Muitas vezes, o maior desafio não é apenas viver com as características associadas à neurodivergência, mas fazê-lo num mundo que nem sempre compreende aquilo que não vê.
Uma criança autista que tapa os ouvidos num supermercado pode não estar “a fazer birra”; pode estar em sofrimento perante um excesso de estímulos sensoriais que o seu cérebro não consegue filtrar da mesma forma que a maioria das pessoas. Um adulto com PHDA que se atrasa frequentemente pode não ser desorganizado ou irresponsável; pode enfrentar diariamente dificuldades significativas ao nível da gestão do tempo, funções executivas e regulação da atenção. Uma pessoa que evita contacto social pode não ser antipática ou indiferente — pode estar simplesmente exausta pelo esforço constante de interpretar sinais sociais, adaptar-se e “mascarar” dificuldades para conseguir corresponder às expectativas externas.
Estas experiências são frequentemente invalidadas porque não são imediatamente visíveis. O sofrimento invisível tende a ser interpretado como falta de esforço, má educação, preguiça, exagero ou desinteresse. E é precisamente aqui que nasce uma das maiores dificuldades vividas por muitas pessoas neurodivergentes: a necessidade constante de justificar aquilo que sentem e experienciam.
A sobrecarga sensorial, a dificuldade em regular emoções, o esforço necessário para manter a atenção, interpretar interações sociais, lidar com mudanças inesperadas ou gerir tarefas do quotidiano podem representar um desgaste enorme — mesmo quando, externamente, tudo parece “normal”. Muitas pessoas passam anos a ouvir frases como “mas ele parece normal”, “isso acontece a toda a gente”, “é só uma questão de disciplina” ou “se consegue fazer umas coisas, também consegue fazer o resto”. Estas ideias simplificam realidades complexas e contribuem para sentimentos de incompreensão, culpa e frustração.

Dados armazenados
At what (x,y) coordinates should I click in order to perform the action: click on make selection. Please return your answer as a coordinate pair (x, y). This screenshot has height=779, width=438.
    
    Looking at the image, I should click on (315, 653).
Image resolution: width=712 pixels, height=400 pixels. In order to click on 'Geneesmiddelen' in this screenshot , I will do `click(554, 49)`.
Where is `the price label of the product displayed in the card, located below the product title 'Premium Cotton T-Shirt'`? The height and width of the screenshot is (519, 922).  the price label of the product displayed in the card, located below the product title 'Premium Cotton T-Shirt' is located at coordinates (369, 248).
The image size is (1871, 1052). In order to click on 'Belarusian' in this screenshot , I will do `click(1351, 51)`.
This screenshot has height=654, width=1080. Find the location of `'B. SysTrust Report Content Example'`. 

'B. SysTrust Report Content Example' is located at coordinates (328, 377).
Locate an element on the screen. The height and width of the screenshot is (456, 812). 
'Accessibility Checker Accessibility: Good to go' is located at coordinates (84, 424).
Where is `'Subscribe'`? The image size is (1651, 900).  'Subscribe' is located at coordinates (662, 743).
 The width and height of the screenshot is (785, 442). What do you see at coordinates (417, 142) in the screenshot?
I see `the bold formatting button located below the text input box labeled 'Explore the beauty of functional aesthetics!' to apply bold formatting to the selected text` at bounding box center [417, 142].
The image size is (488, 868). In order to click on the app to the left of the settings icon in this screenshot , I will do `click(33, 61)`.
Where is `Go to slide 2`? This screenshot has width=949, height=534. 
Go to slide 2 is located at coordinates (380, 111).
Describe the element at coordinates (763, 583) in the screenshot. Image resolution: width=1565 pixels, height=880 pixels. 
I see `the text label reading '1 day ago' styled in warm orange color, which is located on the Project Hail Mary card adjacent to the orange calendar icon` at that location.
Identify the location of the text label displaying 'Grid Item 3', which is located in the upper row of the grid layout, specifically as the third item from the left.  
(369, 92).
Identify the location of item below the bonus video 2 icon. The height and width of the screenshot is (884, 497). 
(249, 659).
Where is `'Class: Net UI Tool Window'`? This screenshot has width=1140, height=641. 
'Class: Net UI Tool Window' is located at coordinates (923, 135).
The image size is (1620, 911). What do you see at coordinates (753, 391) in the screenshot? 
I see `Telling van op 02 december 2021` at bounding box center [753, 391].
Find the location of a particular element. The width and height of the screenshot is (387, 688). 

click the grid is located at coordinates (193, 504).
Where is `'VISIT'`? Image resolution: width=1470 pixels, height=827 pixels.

Exercícios propostos:
**A)** Reescreva tudo o que vai de "A sobrecarga sensorial, a" até "culpa e frustração." no texto sobre neurodivergência, trocando "desgaste" por "cansaço".
**B)** Segundo o texto sobre neurodivergência, como tende a ser interpretado o sofrimento invisível?
**C)** Dê seguimento ao texto sobre neurodivergência a partir da última frase apresentada.

Resultados dos exercícios:
**A)**
A sobrecarga sensorial, a dificuldade em regular emoções, o esforço necessário para manter a atenção, interpretar interações sociais, lidar com mudanças inesperadas ou gerir tarefas do quotidiano podem representar um cansaço enorme — mesmo quando, externamente, tudo parece “normal”. Muitas pessoas passam anos a ouvir frases como “mas ele parece normal”, “isso acontece a toda a gente”, “é só uma questão de disciplina” ou “se consegue fazer umas coisas, também consegue fazer o resto”. Estas ideias simplificam realidades complexas e contribuem para sentimentos de incompreensão, culpa e frustração.

**B)** Como falta de esforço, má educação, preguiça, exagero ou desinteresse.

**C)**
É importante compreender que a neurodivergência não se resume aos momentos mais visíveis ou intensos. Existe também nos pequenos desafios acumulados ao longo do dia: no esforço para tolerar um ambiente ruidoso, na ansiedade provocada por mudanças de rotina, na dificuldade em iniciar tarefas simples, no cansaço mental após interações sociais, na necessidade de previsibilidade ou no esforço contínuo para responder às exigências de uma sociedade construída maioritariamente para cérebros neurotípicos.
Sensibilizar para estas dificuldades invisíveis não significa infantilizar, limitar ou reduzir pessoas ao seu diagnóstico. Significa reconhecer que diferentes formas de funcionamento implicam diferentes necessidades de apoio, compreensão e adaptação. Significa substituir julgamento por empatia. Escuta por suposições. Compreensão por crítica automática.
Nem todas as batalhas deixam marcas visíveis. Algumas acontecem internamente, em silêncio, todos os dias. E muitas vezes, aquilo que uma pessoa neurodivergente mais precisa não é que alguém “corrija” quem ela é, mas sim que exista espaço para ser compreendida sem ter de provar constantemente as suas dificuldades.
Talvez nunca consigamos perceber totalmente a experiência interna do outro. Mas podemos escolher olhar com mais empatia, menos julgamento e maior disponibilidade para compreender aquilo que não se vê. Porque há batalhas invisíveis que merecem ser reconhecidas, respeitadas e acolhidas com a mesma legitimidade que qualquer dificuldade visível.